So I think, recently, days ago, one of the analysts, I think Green Street, said that they were going to assign a 5% premium to book our mezz loan portfolio.
So you can take that conclusion, we're not a 100% sure that the energy and risk that goes into mezz loans, it gets reflected in our stock price, and we're all about creating value for our shareholders and ourselves as shareholders.
Most importantly, having said that, most importantly, we love to do -- to get into do loans and mezz loans or buy loans when the markets are really soft and you can buy loans at a discount, which has a shot at creating real estate at a discount. So once again, we're all about cyclicality. We're all about judging when do we -- what market timing is.
And so we are building cash. When the markets get weak and we can buy other people's loans at discounts, you will be sure we will reenter that business with both feet. Having said all that, I think that the guys that do the business now are doing -- do a great job. They have a big business and it's all very terrific.
But I think the strategy of the way we want to run our business and when we want it timed, we're in the real estate business. We want to buy loans to create real estate.
Next question?.
Hotel Pennsylvania status, and then also if someone was looking at just value on Crystal City on a standalone as is basis, is the number $200, $300, $400 a square-foot?.
I'm not going to get into that question. I mean, if I gave you an answer to that question, they'd probably throw me in jail. So you're going to have to value Crystal City on your own. I can tell you, and I've said this multiple times over the last year or more, the way I do the math in our stock -- and that's very important to me.
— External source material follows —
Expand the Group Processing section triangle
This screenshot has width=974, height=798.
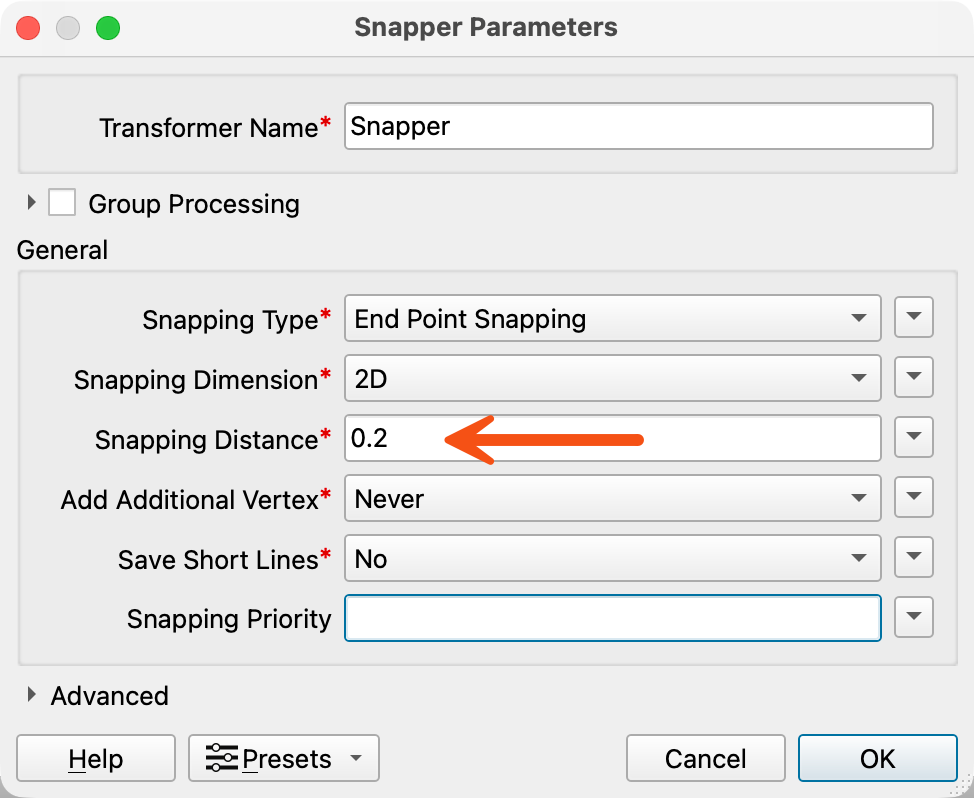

As I've said before, that's our report card. That's really -- we work all day to get a good report card. I do not believe that there is any value at all in our share trading price for the Crystal City vacancy.
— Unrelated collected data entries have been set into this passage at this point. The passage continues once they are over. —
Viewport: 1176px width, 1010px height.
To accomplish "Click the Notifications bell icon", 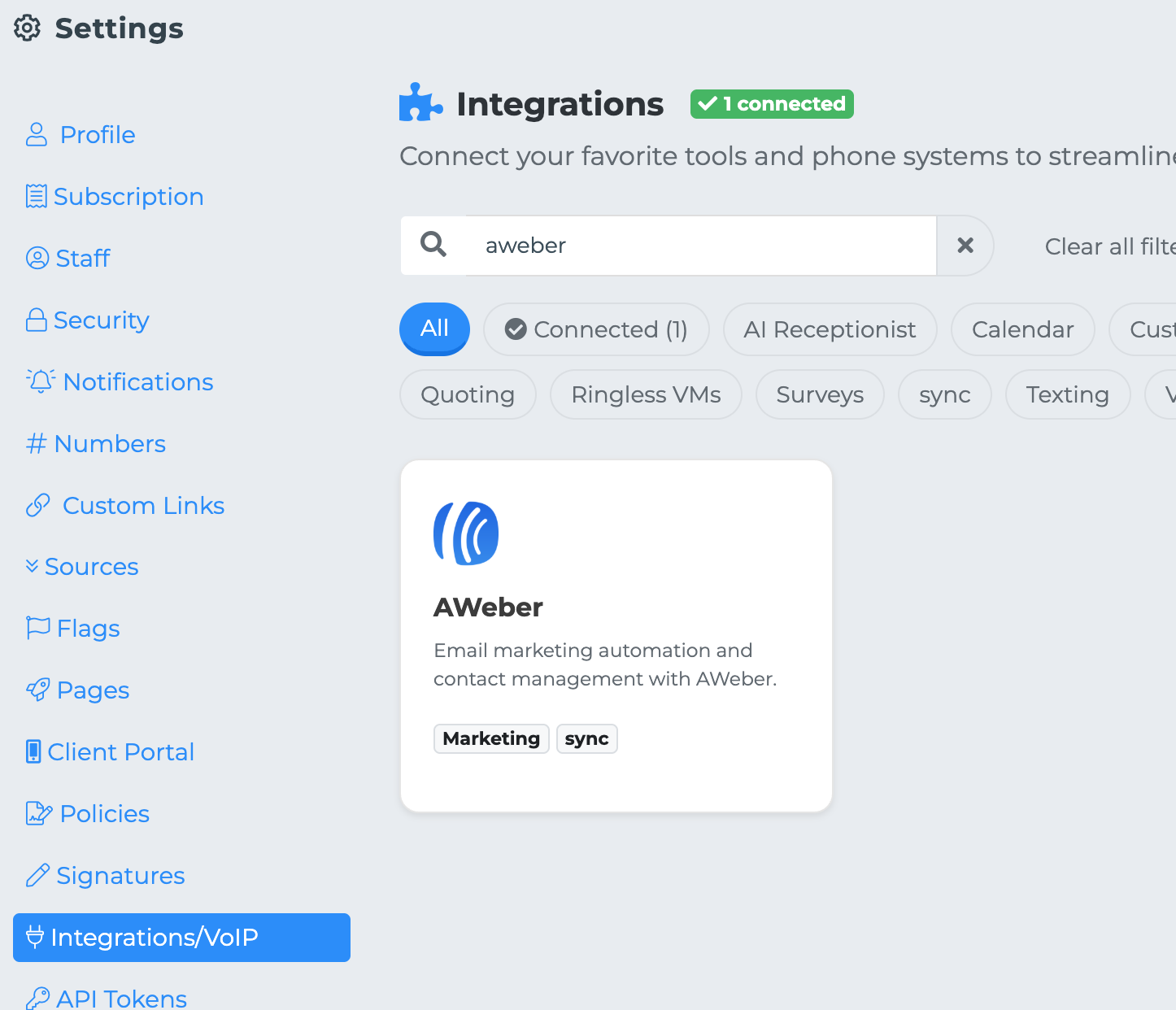I will pos(41,381).
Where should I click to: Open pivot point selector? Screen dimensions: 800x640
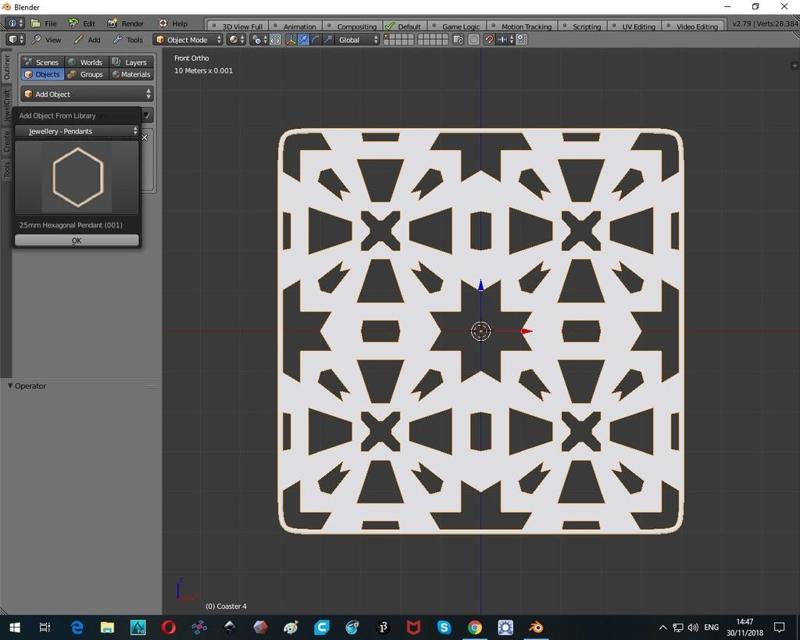(260, 40)
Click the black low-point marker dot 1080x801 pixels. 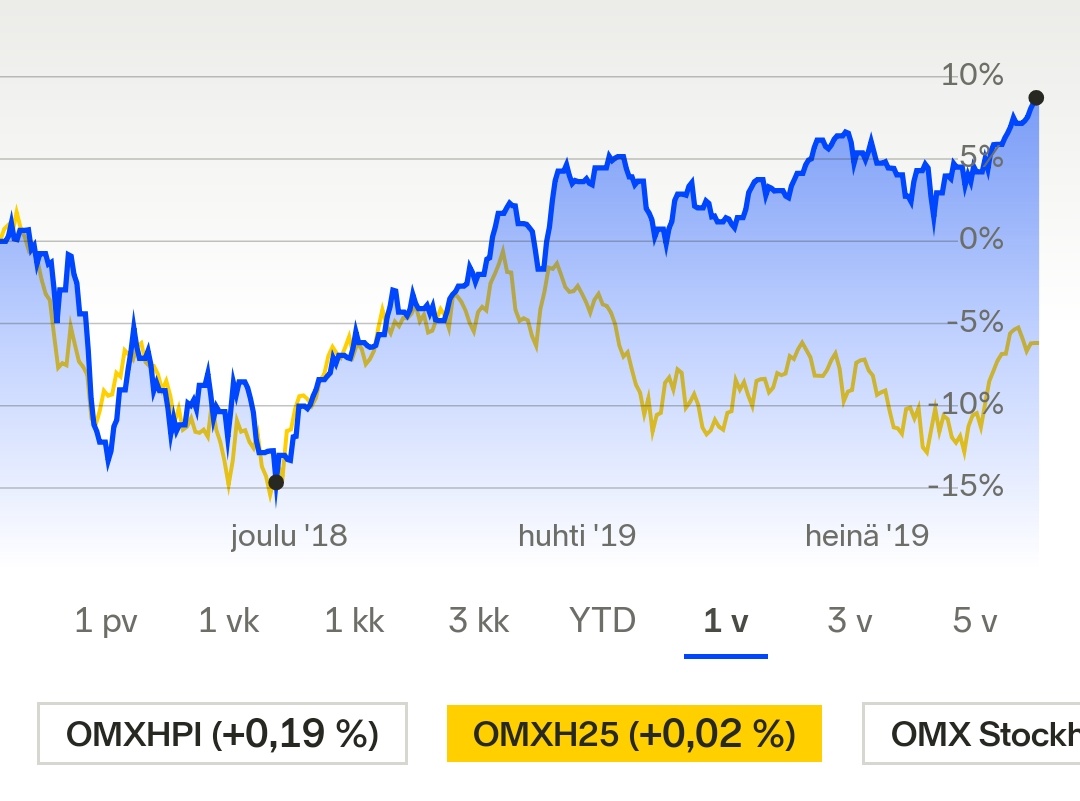click(276, 482)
So the answer to that is, is that I believe the public market value of Crystal City, which has low value for the vacancy, okay, and skepticism for the balance of it, is less than the private market value. But we have no intention of selling that asset. We have every intention of working our ass off and leasing up that space and getting the value.
With respect to the Hotel Pennsylvania, the Hotel Pennsylvania is a, as I said I think in my letter that was released 3 weeks ago, the big kahuna in our company -- and by the way, we have lots of enormous value creation things that we're working on, including marking up our retail portfolio and the developments that we kicked off and what have you, et cetera.
The big kahuna is the Penn Plaza District, which has lots of extraordinary things going for it. So we have the busiest train station in North America in the middle of our holdings. We have the biggest and most highest volume department store, that's Macy's, in the world, in the middle of our holdings.
We have Madison Square Garden in the middle of our holdings. We have the catwalk on the streets, et cetera. Retail rents have climbed to $1,000 a foot on the street, et cetera. So but most importantly, Penn Plaza District is the home of the better part of 8 million square feet of office space that we own.
And so the big value creation is that office space is now in demand. As David has said over and over again, we are full and have been full down there at a 97% average occupancy for 15 years. We have a similar occupancy today. So the big kahuna is to get the average rents to move up in that district, which is what we're all about.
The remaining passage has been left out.